(Information given)
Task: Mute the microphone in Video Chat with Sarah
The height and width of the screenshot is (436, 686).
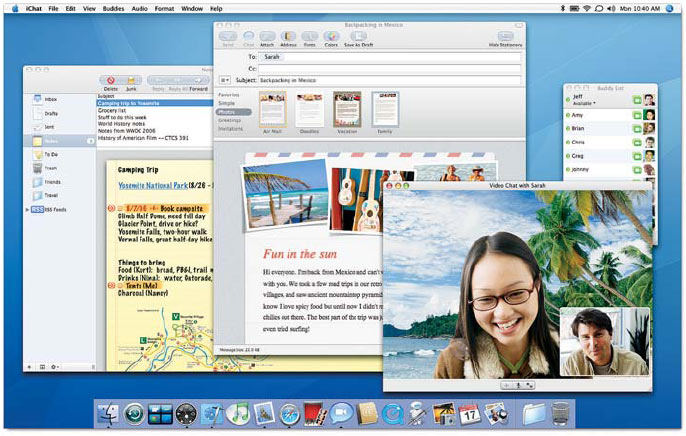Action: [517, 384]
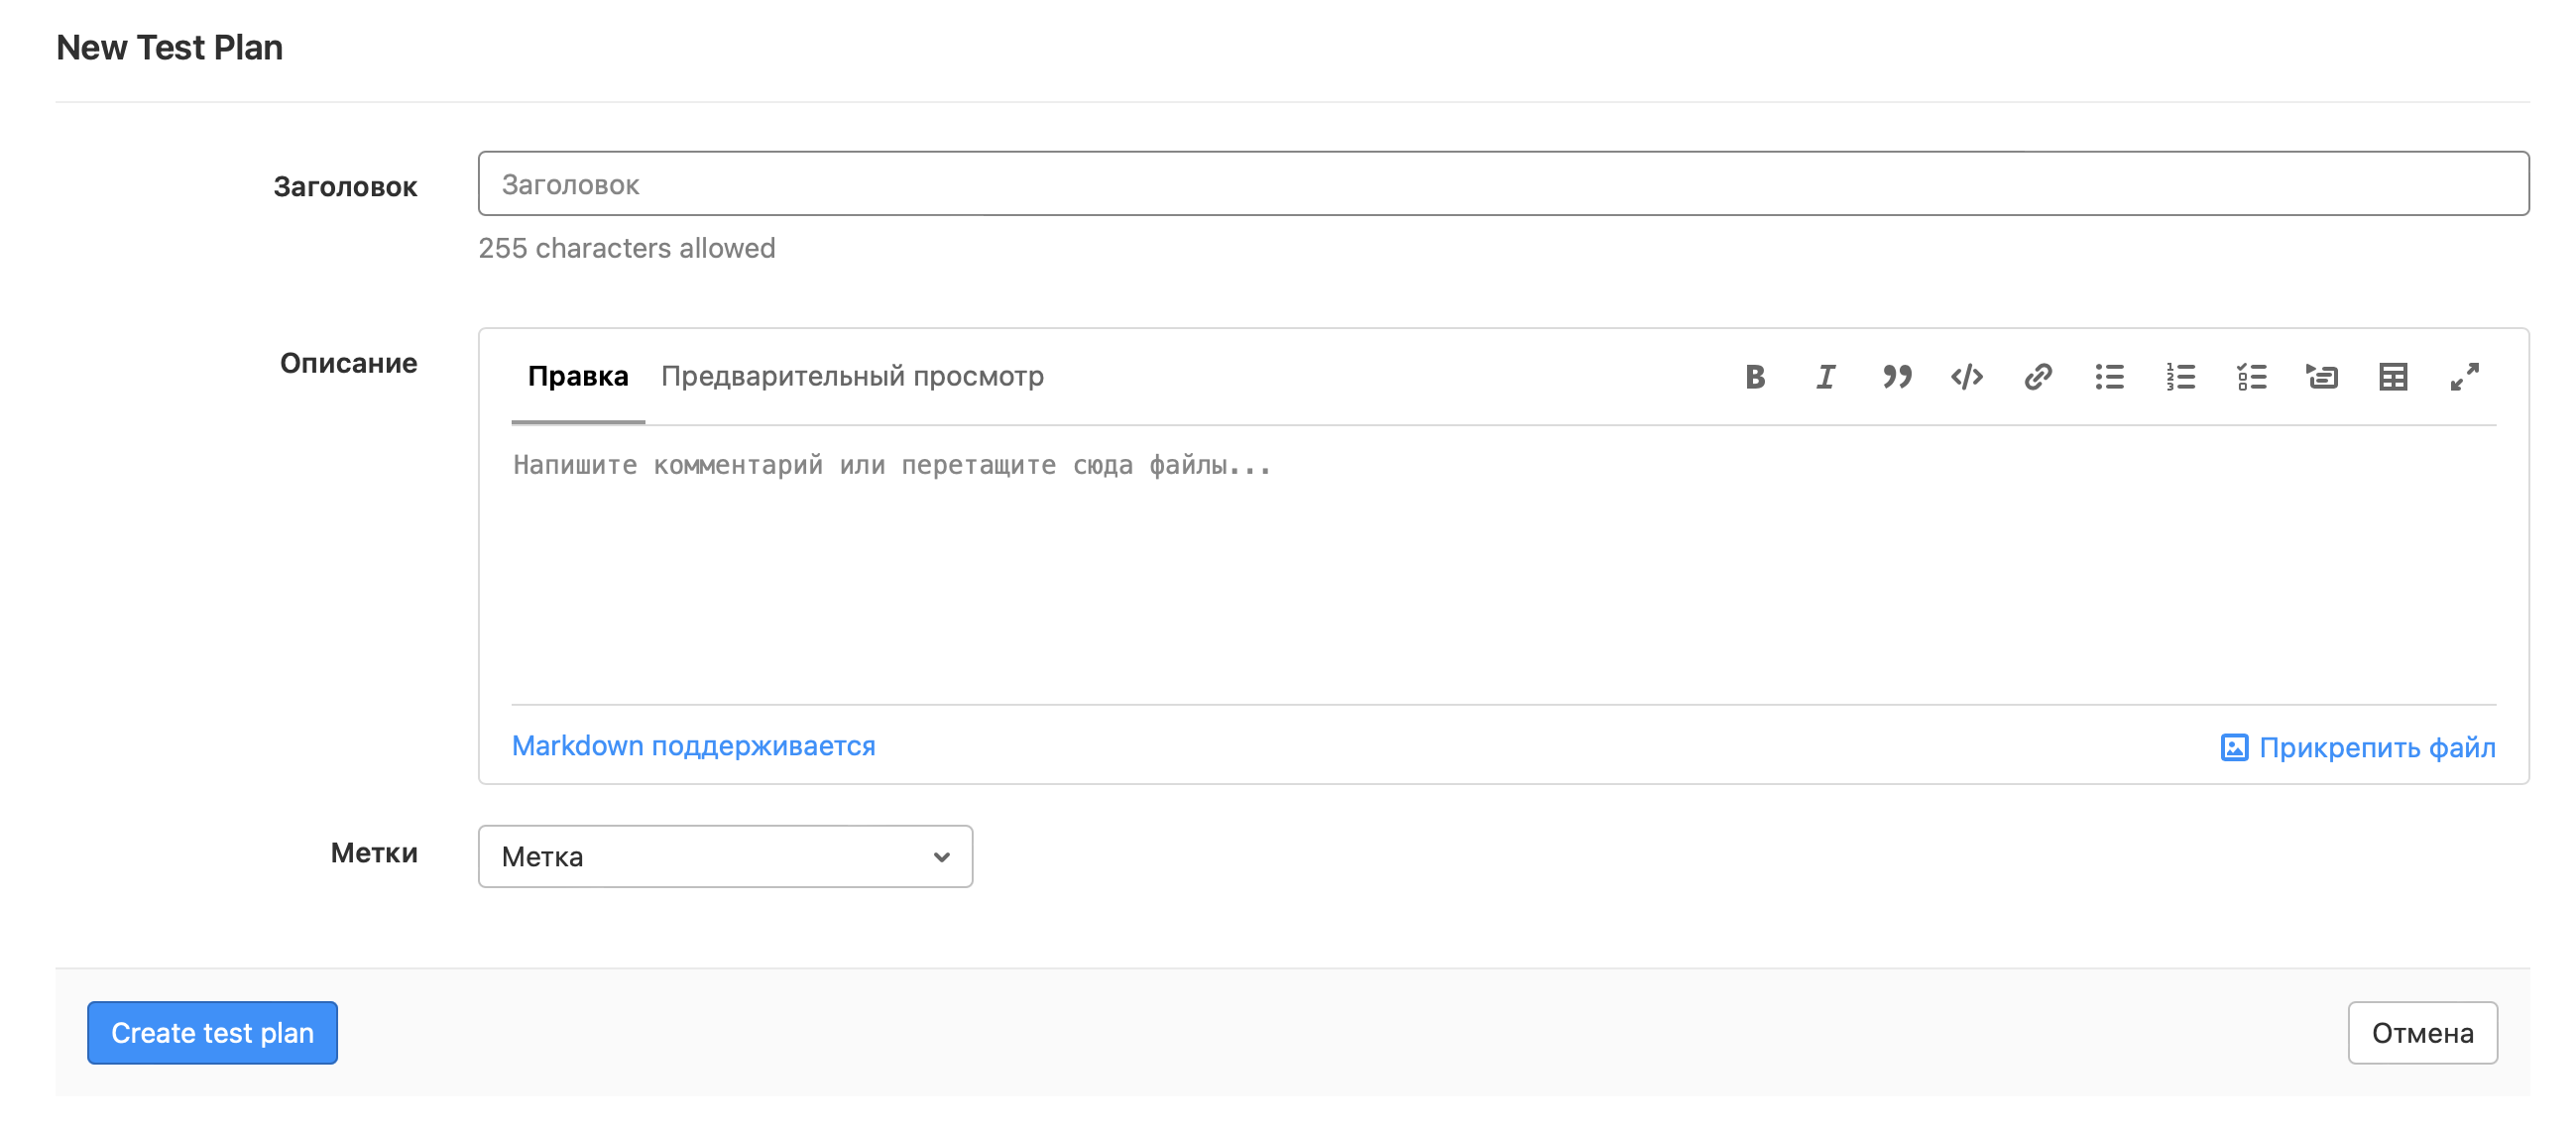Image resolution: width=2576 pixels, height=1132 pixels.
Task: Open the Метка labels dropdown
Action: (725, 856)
(End Information given)
(Information given)
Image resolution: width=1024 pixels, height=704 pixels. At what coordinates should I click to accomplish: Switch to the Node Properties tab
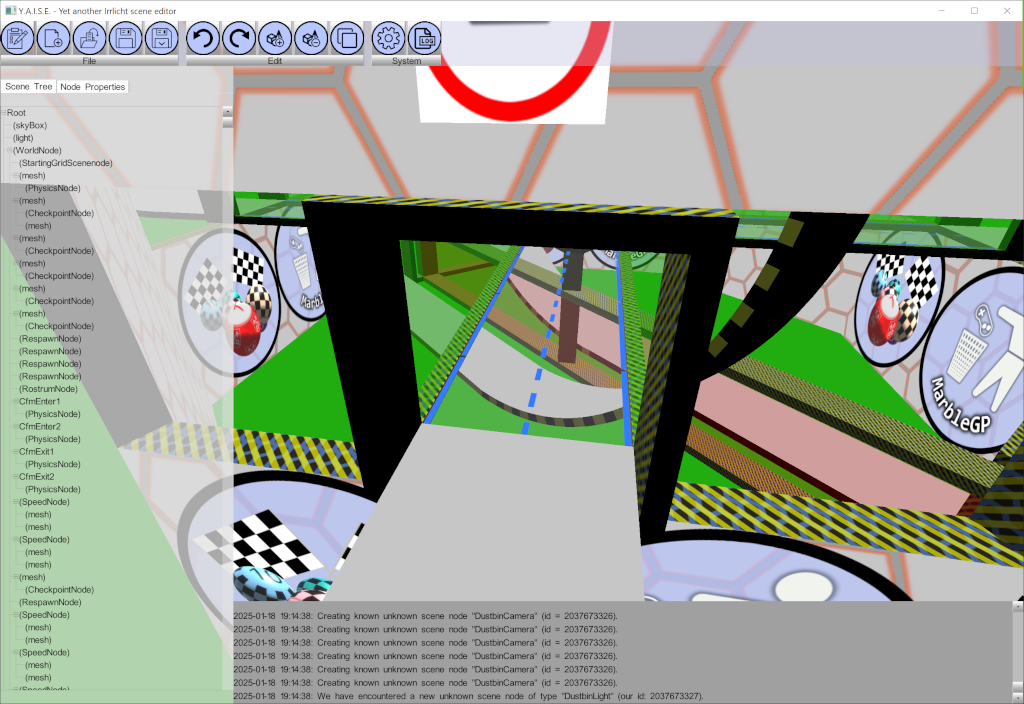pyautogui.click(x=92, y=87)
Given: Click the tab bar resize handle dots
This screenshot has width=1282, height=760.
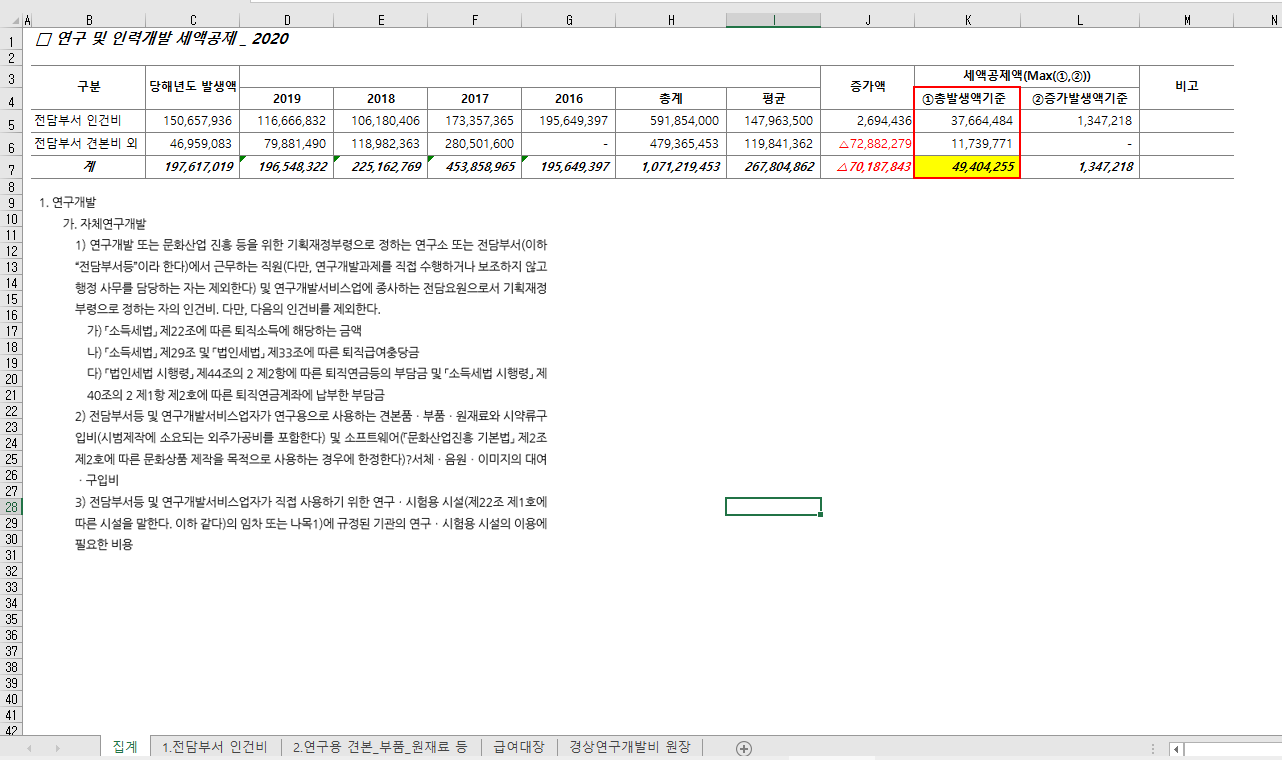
(End Information given)
(Information given)
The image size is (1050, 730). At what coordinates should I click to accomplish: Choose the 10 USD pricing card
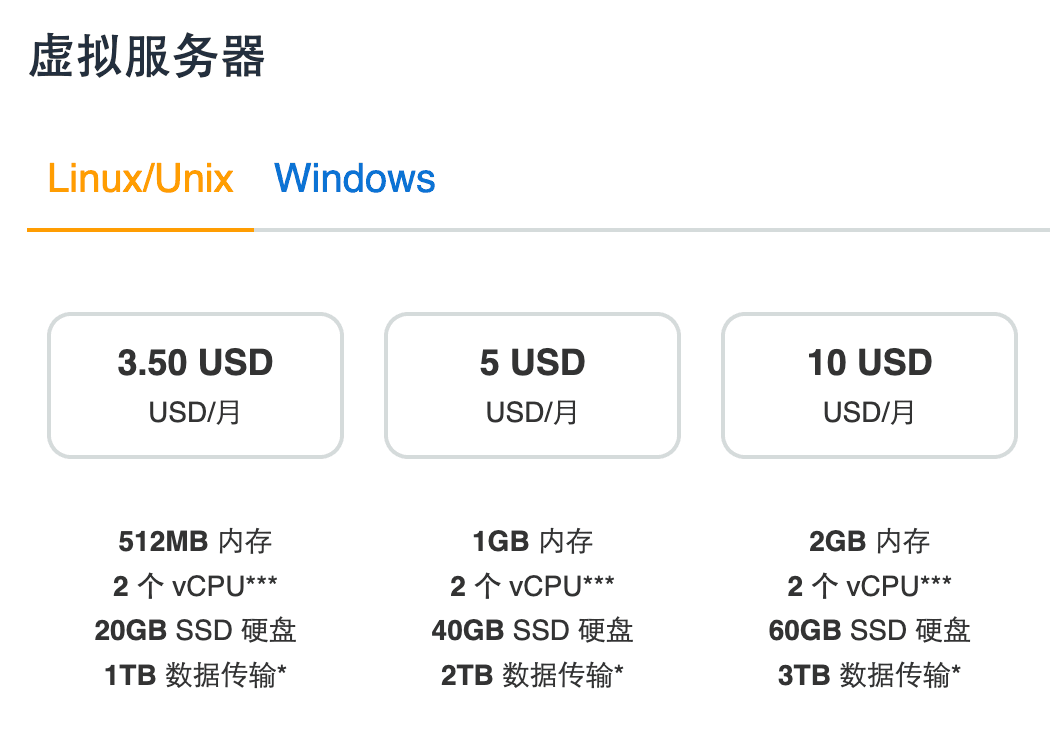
(End Information given)
Exercise: Beginning with the line above that has "Image resolution: width=1024" and going on through the line that has "This screenshot has width=1282, height=760.", retype every line exactly and add nothing else; drop the pictures.

Answer:
Image resolution: width=1024 pixels, height=704 pixels. At what coordinates should I click to accomplish: Switch to the Node Properties tab
pyautogui.click(x=92, y=87)
Given: Click the tab bar resize handle dots
This screenshot has width=1282, height=760.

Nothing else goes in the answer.